Why has this fallen so out of favor? Certain compilers have 6+ different ways of constructing a closure depending on the situation, yet still struggle with CPS heavy code.

If a language cant do TCO, CPS, currying and church encoding without much penalty, how functional is it really? 

If you have such a large performance based disincentive in using all these lambda-calculesque features why even bother with the language in the first place?

Chained heap allocated activation records don't really penalize any of the above mentioned (maybe It could be argued that they penalize everything haha).

Currying and Church encoding fall out naturally from chained closures, since closures and cons become more or less the same datatype.

Generational GC helps but isn't good enough for this type of usage situation because too much global GC pressure is created. We need an extra local generation where traces 

are limited to cleaning up the thread local graph of the bound environment, ignoring all references to global data.

Why not:

- Bump pointer GC allocate activation records from separate thread local pools. 

- Enforce that activation records never escape the thread local execution context.

- Create a barrier on writes and data constructors which deep-copy and type-cast activation records from the local pool into one of the generations of the global pool (maybe skipping the first generation)

- Make all activation records the same size, binding a single variable.

This should not be much slower than a regular stack model. It probably isn't so different than Cheney on the MTA.

When a pool runs out of memory the partial GC trace can be limited to the current thread local execution context, following chain links and ignoring the global data bound by each record. 

The majority of the pool would be garbage, satisfying the generational hypothesis.

Naïve linked activation records retain too much memory due to unreferenced data being kept alive because something further up the chain is needed. However with this system, only the inter-record links are

visited during a local trace, not the actual data bound in the environment.  The deep-copy mentioned above could discard unreferenced links in a chain during the copy.

A full-scale GC cycle would still need to inspect these local activation records though, causing the previously mentioned live-data issue to resurface. 

Maybe a bitmask could be added to each activation record describing which elements are unreferenced at the point of capture.  This gives multiple context-dependent perspectives of what is live. 

Unfortunately this requires multiple passes for the same chain since the liveness is relative to the first node starting the sub-trace. At least these extra passes are limited to the local context, which is probably smallish at any given point. 

If that doesn't work well, maybe an activation record conversion phase could be added to the start of all full collection cycles. This would convert all the local activation records into global closures using the deep-copy method above,

thus eliminating unreferenced intermediate links. This sounds slow, but a full collection cycle would bump the current live data up a generation anyway.

The system penalizes storing a closure in a global data structure, but only the first time, as after then it becomes upgraded to normal global data. The type of usage situation where closures are being recorded in an object

seems like it would usually involve a longer lifetime than regular trash. If a standard generational GC would end up copying that data up to another generation anyway, you aren't losing much in the long run.
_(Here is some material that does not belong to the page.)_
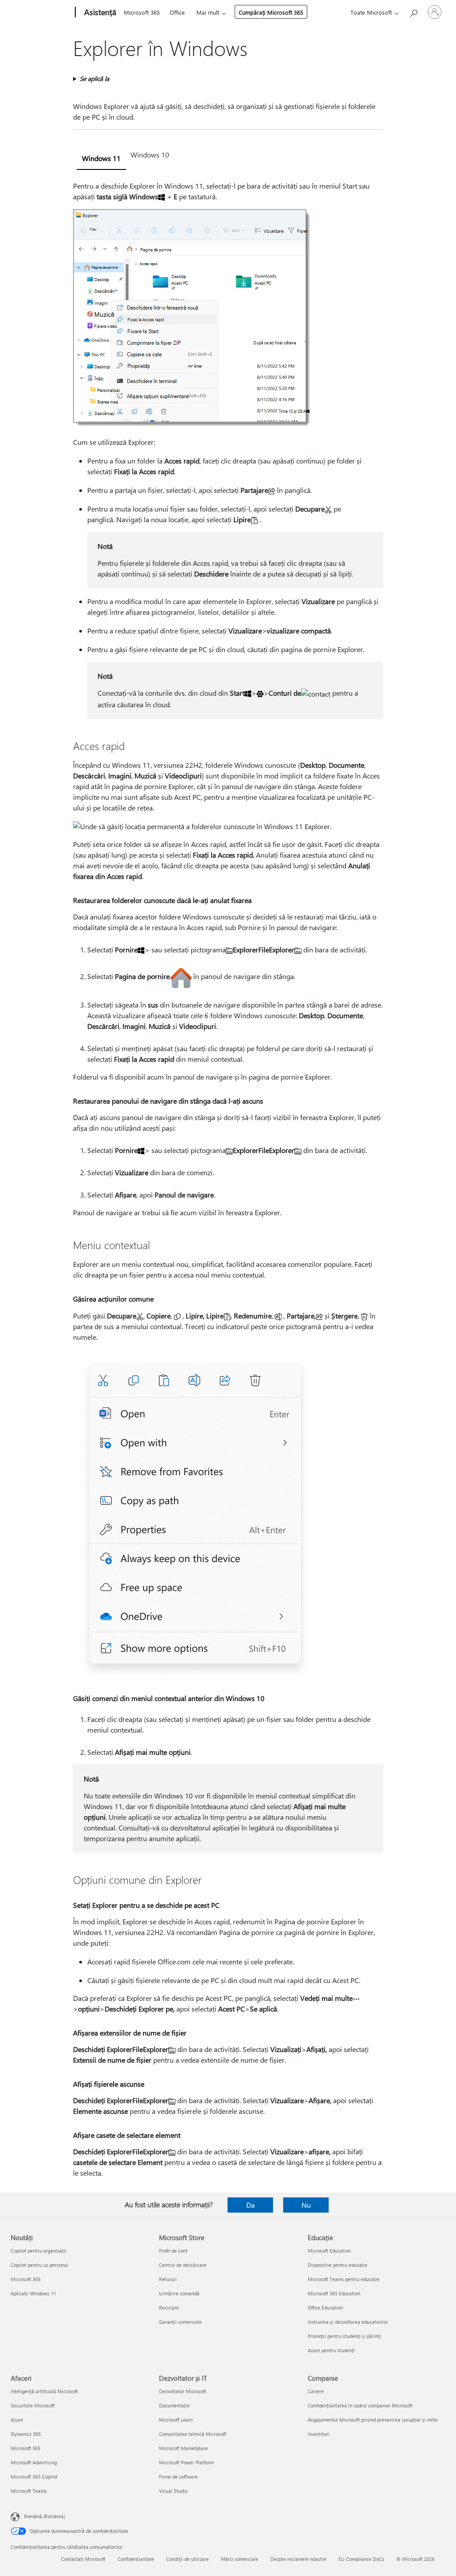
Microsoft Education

It also penalizes people who use functions with lots of parameters or collect too many outer variables, due to all the chain indirection. However, Forth and J programmers seem to do fine creating functions with less than 3 parameters most of the time.

If you need to pass 7 parameters, odds are that you have accumulated enough environment context to warrant consolidating it into a tuple or whatever. It basically encourages you to split code up into smaller functions that hold on to less 

context. Being strong-armed into certain code factoring disciplines by irrelevant runtime implementation details is less than ideal though.